As part of formation, I took Clinical Pastoral Education at Bronson Hospital in Kalamazoo, Michigan. As a CPE chaplain, we were responsible for regular twenty four hour shifts, emergency room shifts, and I had my floors, the Pediatric Unit, Pediatric Intensive Care, Labor and Delivery, and the Neonatal Unit. I learned early in this experience that as a chaplain working with people of all faiths, rarely did what I have to say matter. A prayer was helpful, but it was sitting together, being present, talking, maybe even laughing while someone was waiting for a procedure, or waiting for a loved one in surgery, it was just being present. That is what mattered. It is this intention I take into all pastoral and spiritual care moments. I am fully present with you at this moment whatever that looks like and means to you. I enjoy visiting and being with people for the good, the joyful, the painful, and the heartbreaking.
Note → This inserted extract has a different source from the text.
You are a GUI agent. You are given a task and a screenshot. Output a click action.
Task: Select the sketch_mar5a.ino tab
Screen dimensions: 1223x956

My ministry calls me to be with people in all of these moments and it is my relationships with others that makes this work meaningful.

I’ve participated in a monthly Small Group Ministry group which Rev. Danielle has facilitated at the retirement community where I live, and it’s been a great pleasure. Rev. Danielle has a true gift for guiding us—enough structure and questions to make us comfortable yet spur our thinking (she knows what she’s doing and we are safe in her hands), and—best of all—the maturity to wait in patient silence as we ponder how, or if, we want to respond. I’ve felt heard and supported by her sensitive listening and appropriate responses.